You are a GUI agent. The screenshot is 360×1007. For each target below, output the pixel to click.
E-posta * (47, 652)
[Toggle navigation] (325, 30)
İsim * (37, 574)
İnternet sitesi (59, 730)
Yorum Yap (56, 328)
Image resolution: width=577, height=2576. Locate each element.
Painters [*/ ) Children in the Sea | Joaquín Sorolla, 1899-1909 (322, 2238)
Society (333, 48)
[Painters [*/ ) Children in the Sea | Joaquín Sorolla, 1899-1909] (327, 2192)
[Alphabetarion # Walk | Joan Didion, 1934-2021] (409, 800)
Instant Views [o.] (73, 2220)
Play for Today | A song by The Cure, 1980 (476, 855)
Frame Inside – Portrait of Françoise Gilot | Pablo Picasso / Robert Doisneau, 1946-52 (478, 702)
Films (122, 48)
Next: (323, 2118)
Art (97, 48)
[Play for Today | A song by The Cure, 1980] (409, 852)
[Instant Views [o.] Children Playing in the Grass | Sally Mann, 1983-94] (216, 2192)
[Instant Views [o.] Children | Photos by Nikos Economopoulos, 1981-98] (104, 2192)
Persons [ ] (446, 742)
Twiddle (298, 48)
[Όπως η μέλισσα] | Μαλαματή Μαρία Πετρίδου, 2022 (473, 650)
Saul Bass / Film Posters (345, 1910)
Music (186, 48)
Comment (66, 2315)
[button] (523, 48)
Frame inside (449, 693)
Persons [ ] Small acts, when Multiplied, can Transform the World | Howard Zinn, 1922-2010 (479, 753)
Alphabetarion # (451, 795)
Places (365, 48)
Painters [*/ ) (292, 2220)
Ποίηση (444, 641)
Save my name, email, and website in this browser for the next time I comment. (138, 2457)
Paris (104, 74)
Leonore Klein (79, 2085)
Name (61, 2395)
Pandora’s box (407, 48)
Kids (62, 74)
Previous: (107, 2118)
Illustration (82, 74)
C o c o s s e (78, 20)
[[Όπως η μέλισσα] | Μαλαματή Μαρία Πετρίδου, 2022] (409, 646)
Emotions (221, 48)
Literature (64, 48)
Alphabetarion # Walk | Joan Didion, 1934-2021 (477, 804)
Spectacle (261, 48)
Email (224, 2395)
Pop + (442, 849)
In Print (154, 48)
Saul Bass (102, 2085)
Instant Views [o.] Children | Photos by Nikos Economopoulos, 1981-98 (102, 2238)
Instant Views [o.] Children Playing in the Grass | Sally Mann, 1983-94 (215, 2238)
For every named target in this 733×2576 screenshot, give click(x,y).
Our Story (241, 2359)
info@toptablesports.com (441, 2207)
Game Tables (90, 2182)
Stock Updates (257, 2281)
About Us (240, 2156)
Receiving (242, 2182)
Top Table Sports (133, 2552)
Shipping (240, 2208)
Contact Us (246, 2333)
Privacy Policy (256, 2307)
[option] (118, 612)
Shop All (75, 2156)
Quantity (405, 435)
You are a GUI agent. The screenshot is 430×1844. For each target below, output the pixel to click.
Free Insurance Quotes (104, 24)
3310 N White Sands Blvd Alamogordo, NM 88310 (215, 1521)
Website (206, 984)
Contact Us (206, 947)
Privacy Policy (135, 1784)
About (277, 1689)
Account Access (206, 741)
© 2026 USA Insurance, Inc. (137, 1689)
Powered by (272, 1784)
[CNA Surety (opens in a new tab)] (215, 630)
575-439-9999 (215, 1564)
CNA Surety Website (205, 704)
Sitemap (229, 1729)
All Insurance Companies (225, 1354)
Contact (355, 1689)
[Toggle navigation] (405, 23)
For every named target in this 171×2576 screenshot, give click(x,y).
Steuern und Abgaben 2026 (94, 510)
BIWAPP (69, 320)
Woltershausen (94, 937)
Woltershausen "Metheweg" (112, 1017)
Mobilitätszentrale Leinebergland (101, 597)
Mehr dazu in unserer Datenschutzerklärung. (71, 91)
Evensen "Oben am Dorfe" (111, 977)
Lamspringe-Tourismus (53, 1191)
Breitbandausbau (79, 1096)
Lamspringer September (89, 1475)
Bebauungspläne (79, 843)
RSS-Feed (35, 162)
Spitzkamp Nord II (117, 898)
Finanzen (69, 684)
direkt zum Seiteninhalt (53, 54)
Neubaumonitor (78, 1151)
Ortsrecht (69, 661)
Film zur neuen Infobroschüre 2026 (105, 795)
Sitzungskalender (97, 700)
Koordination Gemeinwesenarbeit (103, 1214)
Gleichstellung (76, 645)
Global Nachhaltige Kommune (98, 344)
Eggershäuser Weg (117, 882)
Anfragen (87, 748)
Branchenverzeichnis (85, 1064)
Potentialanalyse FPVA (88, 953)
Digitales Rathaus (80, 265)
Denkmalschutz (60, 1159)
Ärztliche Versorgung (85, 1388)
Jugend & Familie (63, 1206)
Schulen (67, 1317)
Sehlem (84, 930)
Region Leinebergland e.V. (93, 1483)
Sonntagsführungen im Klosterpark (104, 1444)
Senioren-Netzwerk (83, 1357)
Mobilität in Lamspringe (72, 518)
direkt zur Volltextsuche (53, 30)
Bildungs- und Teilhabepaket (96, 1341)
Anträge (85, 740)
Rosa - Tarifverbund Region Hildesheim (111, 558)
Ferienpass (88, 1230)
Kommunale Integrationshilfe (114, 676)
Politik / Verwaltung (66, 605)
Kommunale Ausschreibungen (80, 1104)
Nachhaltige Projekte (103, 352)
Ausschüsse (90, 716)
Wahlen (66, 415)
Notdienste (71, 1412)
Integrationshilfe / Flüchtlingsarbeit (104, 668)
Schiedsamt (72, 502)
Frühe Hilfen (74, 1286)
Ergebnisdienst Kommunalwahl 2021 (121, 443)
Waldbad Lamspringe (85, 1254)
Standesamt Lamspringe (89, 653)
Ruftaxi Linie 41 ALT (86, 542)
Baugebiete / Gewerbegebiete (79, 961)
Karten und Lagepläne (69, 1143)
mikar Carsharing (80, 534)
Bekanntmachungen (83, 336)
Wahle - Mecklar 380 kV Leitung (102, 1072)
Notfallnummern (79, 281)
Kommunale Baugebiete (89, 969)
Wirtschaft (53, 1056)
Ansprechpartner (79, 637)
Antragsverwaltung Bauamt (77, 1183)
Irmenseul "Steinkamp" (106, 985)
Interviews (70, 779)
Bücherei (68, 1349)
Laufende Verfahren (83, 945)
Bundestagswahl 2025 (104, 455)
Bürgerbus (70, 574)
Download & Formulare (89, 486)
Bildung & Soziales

▬▬▬▬▬▬

What needs to be done - What you give back should be only the lines of the records above, starting at the line with "Shop All (75, 2156)" and ending at the line with "[Toggle navigation] (405, 23)", restated word for word.

Response for this exercise -
Shop All (75, 2156)
Quantity (405, 435)
You are a GUI agent. The screenshot is 430×1844. For each target below, output the pixel to click.
Free Insurance Quotes (104, 24)
3310 N White Sands Blvd Alamogordo, NM 88310 (215, 1521)
Website (206, 984)
Contact Us (206, 947)
Privacy Policy (135, 1784)
About (277, 1689)
Account Access (206, 741)
© 2026 USA Insurance, Inc. (137, 1689)
Powered by (272, 1784)
[CNA Surety (opens in a new tab)] (215, 630)
575-439-9999 (215, 1564)
CNA Surety Website (205, 704)
Sitemap (229, 1729)
All Insurance Companies (225, 1354)
Contact (355, 1689)
[Toggle navigation] (405, 23)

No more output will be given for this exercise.